The due date for this exam is Friday, April 07, by 2:00PM. Late submissions will not be accepted apart from exceptional circumstances. Consequently, you should plan on submitting before the due date.
This exam consists of 9 problems. Each problem will be graded out of a maximum of 5 points.
For this exam I would prefer for you to upload a single knit document (either .html or .pdf). Failing that, you can upload your R markdown file (.Rmd) or a collection of several files. In any case, it should be obvious to me where to find the answer to each exam question.
The R markdown document used to write this exam will be provided as a template.
About 10 years ago, a researcher made headlines with the following claim: attractive parents are more likely to have daughters than sons.
The claim was based on a survey of ~3000 American parents. Researchers rated the attractiveness of each parent according to a 5-point scale ranging from 1 (very unattractive) to 5 (very attractive). It turns out that 56% of the children of parents in the highest attractiveness category were girls, compared to 48% of the children of parents in the other categories. This made headlines in the news, and this result continues to be cited today.
For example,
The argument goes that being beautiful is a more useful trait for girls than for boys, and if beauty is heritable then natural selection might find a way to increase the number of girls born with this beneficial trait. Perhaps needless to say, the result is also controversial.
The results of the original study are straightforward, given as a table and plotted below:
library("knitr")
attractiveness <- 1:5
sexratio <- c(50, 44, 50, 47, 56)
df <- data.frame(attractiveness, sexratio)
fig <- ggplot(df) +
geom_point(aes(x = attractiveness,
y = sexratio)) +
xlim(c(0.5, 5.5)) + ylim(c(40, 60)) +
xlab("Attractiveness of parent (5-point scale)") +
ylab("Percentage of girl babies") +
theme_bw()
print(fig)
# Show the dataframe as a table
kable(df, caption = "Attractiveness and sex ratio")
| attractiveness | sexratio |
|---|---|
| 1 | 50 |
| 2 | 44 |
| 3 | 50 |
| 4 | 47 |
| 5 | 56 |
One way of analyzing this data is simply to fit a linear model. If there is a relationship between a parent’s attractiveness and the percentage of daughters, then the slope of the linear relationship should be positive.

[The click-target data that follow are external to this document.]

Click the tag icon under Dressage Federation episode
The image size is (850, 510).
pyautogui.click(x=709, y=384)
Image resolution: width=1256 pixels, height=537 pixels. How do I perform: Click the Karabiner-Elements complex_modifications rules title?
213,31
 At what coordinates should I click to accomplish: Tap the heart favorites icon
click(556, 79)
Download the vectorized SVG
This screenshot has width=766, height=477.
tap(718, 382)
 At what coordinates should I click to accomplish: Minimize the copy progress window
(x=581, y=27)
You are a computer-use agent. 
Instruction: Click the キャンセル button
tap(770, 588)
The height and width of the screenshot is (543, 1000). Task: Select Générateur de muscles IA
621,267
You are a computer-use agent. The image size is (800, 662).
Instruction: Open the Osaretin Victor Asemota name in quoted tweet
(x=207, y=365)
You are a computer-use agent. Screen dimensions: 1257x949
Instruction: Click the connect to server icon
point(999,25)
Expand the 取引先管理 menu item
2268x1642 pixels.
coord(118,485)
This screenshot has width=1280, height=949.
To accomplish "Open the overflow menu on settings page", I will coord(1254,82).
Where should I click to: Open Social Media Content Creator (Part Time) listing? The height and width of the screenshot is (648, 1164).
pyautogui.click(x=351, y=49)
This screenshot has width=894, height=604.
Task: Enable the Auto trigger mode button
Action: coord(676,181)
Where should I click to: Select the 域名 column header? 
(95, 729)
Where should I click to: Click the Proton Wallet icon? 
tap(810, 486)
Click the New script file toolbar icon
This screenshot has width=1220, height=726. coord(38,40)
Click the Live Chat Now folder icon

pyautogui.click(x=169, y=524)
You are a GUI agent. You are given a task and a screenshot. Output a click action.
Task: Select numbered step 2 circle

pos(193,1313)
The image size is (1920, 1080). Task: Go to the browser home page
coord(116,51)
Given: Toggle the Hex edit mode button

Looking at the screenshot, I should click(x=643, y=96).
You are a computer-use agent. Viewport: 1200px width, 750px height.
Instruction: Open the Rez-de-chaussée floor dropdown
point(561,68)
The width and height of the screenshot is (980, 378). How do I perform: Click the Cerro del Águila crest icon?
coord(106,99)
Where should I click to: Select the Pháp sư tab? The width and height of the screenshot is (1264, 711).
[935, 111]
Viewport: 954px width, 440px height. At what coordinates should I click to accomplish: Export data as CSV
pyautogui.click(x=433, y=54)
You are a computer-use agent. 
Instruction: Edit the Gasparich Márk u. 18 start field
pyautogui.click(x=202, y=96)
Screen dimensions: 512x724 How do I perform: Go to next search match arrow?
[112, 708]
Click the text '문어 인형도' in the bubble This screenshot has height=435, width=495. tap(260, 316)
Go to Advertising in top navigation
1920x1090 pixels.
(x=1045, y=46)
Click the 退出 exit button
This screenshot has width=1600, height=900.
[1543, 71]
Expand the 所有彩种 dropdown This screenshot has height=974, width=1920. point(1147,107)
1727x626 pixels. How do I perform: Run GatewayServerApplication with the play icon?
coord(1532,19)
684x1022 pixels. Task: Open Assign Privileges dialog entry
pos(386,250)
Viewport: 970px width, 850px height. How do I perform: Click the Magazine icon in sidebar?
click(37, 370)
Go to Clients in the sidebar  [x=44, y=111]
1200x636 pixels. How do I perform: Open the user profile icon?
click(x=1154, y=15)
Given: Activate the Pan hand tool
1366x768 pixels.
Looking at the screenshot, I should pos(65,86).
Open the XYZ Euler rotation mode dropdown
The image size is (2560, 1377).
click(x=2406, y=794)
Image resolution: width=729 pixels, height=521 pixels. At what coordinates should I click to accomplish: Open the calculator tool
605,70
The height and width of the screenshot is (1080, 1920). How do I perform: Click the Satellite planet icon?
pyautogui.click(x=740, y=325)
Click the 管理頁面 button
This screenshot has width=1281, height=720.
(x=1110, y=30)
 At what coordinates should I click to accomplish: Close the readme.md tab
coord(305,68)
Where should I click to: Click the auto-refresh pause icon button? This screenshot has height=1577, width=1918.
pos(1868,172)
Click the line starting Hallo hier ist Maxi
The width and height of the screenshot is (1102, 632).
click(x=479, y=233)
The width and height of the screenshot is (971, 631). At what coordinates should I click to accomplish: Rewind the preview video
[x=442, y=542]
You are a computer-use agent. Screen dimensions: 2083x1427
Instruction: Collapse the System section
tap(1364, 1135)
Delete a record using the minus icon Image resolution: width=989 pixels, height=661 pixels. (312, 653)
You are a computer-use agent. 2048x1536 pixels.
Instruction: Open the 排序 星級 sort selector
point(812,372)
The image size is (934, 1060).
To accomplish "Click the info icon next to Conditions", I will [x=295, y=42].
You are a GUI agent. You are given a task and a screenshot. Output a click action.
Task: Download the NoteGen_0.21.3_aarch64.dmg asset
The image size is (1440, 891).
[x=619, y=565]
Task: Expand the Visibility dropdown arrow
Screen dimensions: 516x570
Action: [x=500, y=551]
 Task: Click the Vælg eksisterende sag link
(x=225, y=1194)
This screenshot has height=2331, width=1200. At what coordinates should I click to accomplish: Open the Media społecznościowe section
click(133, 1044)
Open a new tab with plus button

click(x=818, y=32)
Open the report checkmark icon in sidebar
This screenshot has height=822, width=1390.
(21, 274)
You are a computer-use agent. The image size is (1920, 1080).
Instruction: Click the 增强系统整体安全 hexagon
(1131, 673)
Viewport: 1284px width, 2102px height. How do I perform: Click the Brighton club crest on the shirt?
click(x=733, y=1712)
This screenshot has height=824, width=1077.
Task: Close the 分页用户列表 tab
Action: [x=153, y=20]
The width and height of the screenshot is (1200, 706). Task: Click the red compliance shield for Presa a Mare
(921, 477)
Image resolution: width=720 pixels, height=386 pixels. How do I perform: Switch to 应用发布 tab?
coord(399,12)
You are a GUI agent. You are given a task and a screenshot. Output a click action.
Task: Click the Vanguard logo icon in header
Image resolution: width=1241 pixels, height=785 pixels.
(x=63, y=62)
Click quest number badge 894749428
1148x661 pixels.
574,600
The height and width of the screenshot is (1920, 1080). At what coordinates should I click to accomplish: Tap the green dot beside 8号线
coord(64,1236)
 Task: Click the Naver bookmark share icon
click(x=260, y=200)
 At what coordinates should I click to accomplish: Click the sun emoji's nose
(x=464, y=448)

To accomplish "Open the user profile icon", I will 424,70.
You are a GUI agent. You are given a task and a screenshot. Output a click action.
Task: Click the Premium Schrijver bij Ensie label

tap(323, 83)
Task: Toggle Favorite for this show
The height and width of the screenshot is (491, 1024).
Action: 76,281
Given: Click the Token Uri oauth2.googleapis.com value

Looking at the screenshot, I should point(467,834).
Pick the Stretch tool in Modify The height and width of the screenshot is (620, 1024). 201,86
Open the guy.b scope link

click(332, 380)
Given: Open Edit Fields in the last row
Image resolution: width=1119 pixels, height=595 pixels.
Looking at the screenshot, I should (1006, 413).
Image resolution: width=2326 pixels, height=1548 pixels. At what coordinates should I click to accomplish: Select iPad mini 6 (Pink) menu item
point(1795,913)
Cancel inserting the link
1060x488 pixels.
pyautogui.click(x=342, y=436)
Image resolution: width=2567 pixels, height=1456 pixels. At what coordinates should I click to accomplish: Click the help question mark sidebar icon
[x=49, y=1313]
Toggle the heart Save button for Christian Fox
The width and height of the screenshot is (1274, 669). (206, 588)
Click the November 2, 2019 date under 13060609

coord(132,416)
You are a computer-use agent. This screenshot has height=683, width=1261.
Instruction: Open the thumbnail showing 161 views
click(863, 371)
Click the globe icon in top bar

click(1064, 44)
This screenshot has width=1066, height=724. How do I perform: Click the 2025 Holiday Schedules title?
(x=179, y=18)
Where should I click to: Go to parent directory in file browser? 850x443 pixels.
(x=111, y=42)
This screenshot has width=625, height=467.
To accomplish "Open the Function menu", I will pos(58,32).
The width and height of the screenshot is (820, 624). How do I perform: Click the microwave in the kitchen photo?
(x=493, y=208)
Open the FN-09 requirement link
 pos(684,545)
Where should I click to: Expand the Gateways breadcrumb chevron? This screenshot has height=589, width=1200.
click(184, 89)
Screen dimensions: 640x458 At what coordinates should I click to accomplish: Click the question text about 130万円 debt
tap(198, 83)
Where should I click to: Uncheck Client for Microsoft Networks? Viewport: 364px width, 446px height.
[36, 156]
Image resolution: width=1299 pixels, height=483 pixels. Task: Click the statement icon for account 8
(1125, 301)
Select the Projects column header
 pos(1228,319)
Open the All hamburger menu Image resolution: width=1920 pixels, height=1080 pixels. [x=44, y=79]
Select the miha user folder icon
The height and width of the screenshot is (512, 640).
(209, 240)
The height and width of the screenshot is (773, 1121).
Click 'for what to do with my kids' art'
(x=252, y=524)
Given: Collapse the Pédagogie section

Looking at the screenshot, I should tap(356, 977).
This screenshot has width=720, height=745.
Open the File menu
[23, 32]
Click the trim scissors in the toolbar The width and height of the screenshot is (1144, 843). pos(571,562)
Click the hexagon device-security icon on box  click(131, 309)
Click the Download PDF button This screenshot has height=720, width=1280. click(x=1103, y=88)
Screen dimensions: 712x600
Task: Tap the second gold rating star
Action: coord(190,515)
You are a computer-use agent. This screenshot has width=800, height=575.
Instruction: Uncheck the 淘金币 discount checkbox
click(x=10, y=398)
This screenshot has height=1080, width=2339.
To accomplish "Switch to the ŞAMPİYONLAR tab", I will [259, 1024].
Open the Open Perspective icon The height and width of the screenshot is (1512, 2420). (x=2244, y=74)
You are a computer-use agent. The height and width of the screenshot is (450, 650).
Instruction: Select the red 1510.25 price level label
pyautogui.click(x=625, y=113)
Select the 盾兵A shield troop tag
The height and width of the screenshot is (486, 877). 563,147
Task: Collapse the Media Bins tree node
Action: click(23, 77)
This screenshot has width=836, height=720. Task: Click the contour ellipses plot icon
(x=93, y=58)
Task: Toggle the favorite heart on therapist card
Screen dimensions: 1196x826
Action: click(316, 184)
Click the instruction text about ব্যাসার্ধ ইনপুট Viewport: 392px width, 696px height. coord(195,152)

For this problem, fit a line to the data plotted above, using numerical optimization to minimize the sum of squared error (SSE).
What is the estimated slope of the relationship?
Your solution should make use of the optim()
function.
x = attractiveness
y = sexratio
obj_fn <- function(params, x = NULL, y = NULL) { #takes some parameters
a <- params[1]
b <- params[2]
y_pred <- a * x + b #y predicted
sum((y - y_pred)^2) #sum of squared error
}
results <- optim(c(1,1), obj_fn,
x = attractiveness, y = sexratio)
print(results)
## $par
## [1] 1.498387 44.906024
##
## $value
## [1] 56.70003
##
## $counts
## function gradient
## 221 NA
##
## $convergence
## [1] 0
##
## $message
## NULL
fig <- fig +
geom_abline(slope = results$par[1],
intercept = results$par[2],
color = "red")
print(fig)
model <- lm(y ~ x) #you aare trying to predict y, using x
print("Estimated slope of the relationship: ")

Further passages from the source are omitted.